A garment marketed as flame-resistant without an arc rating has not been tested against arc flash and cannot be relied upon for arc flash protection. When selecting PPE for work within arc flash boundaries, the arc rating — expressed in cal/cm² — is the relevant specification, and it must meet or exceed the calculated incident energy at the work location.
If an arc flash occurs, the immediate priorities are getting clear of the hazard, calling for emergency assistance, and providing first aid to anyone injured. Workers in the vicinity should move away from the affected equipment immediately — the arc may not be over, and secondary faults can occur. Anyone showing signs of burn injury, blast injury, or shock should be treated as a medical emergency.
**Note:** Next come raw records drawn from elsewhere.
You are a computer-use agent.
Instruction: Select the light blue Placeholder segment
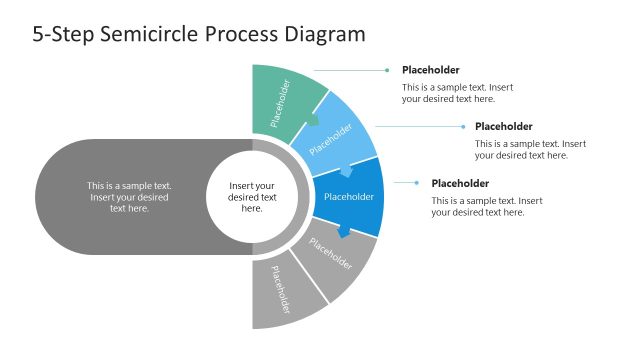[x=335, y=135]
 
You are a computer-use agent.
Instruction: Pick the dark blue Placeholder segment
[x=349, y=196]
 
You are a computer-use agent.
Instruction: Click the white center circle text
[x=252, y=197]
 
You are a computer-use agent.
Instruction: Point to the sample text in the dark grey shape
[x=129, y=197]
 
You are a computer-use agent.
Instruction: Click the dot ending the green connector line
[x=387, y=70]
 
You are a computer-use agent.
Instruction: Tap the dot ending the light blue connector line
[x=461, y=127]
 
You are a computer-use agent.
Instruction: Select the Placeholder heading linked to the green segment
[x=431, y=70]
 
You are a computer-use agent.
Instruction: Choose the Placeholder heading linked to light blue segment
[x=503, y=127]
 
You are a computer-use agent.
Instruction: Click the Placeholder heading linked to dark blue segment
[x=460, y=183]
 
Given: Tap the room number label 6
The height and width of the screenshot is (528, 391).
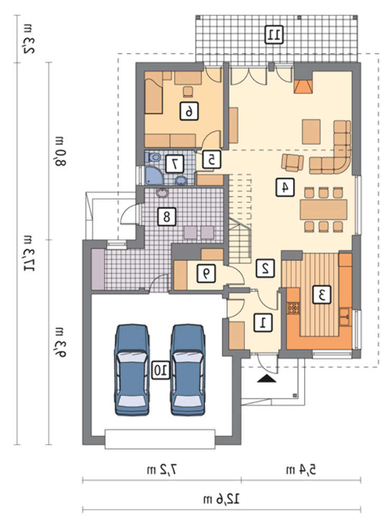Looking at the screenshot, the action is coord(189,111).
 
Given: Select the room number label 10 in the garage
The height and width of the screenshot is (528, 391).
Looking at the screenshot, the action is coord(160,370).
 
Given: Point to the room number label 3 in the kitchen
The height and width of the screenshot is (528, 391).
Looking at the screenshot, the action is coord(321,295).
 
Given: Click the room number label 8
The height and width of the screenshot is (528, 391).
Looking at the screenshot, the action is coord(167,216).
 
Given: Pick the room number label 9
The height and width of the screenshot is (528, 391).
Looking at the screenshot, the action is coord(206,273).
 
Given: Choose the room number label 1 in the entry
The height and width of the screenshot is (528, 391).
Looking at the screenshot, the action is coord(263,323).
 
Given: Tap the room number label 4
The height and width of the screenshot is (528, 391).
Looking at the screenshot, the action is coord(284,187).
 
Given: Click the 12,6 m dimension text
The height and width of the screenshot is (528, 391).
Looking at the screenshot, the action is coord(222,499).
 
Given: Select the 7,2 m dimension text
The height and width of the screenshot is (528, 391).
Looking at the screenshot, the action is coord(161,469).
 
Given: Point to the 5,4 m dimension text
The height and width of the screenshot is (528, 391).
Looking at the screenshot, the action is coord(301,469).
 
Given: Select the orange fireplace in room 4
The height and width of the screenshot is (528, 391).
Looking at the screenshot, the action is coord(303,87).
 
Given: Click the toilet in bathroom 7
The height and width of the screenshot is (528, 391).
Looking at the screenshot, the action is coord(154,157).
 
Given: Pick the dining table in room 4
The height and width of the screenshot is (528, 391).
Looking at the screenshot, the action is coord(323,210).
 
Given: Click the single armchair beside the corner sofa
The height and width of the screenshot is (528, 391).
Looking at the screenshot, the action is coord(292,163).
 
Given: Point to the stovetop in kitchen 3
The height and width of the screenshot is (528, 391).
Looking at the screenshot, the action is coord(293,308).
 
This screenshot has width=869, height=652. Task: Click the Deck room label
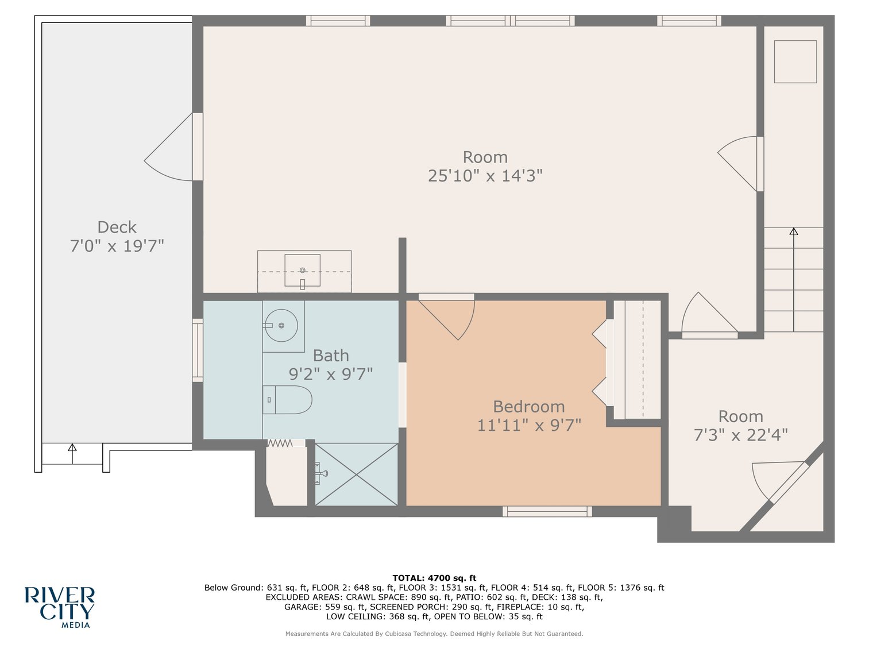click(117, 227)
Do not remove clothing that may be adhered to burned skin.
Arc flash injuries often look less severe than they are in the immediate aftermath because the full extent of thermal injury isn't always apparent right away. Emergency services should be contacted immediately for any injury, and the incident should be reported and investigated as soon as it's safe to do so. The investigation should focus on understanding why the arc flash occurred, whether the worker's PPE performed correctly, and what changes to equipment, procedures, or training are needed to prevent recurrence.
The legal landscape around arc flash studies varies by jurisdiction, but the general direction across most developed regulatory frameworks is toward requiring employers to assess electrical hazards — which in practice means conducting or commissioning arc flash studies for facilities with significant electrical infrastructure. In the United States, OSHA's electrical standards require employers to assess hazards and provide appropriate protection, and NFPA 70E — the standard for electrical safety in the workplace — provides detailed guidance on arc flash risk assessment that is widely referenced by regulators and courts.
In Australia, the Work Health and Safety laws require employers to manage electrical risks, and AS/NZS 3000 and related standards provide the technical framework. Even where a specific regulation doesn't explicitly mandate an arc flash study by name, the obligation to identify hazards and provide appropriate PPE effectively requires the same information that a study produces. Employers who have not conducted arc flash studies on facilities with significant electrical hazards are taking on meaningful legal and safety risk.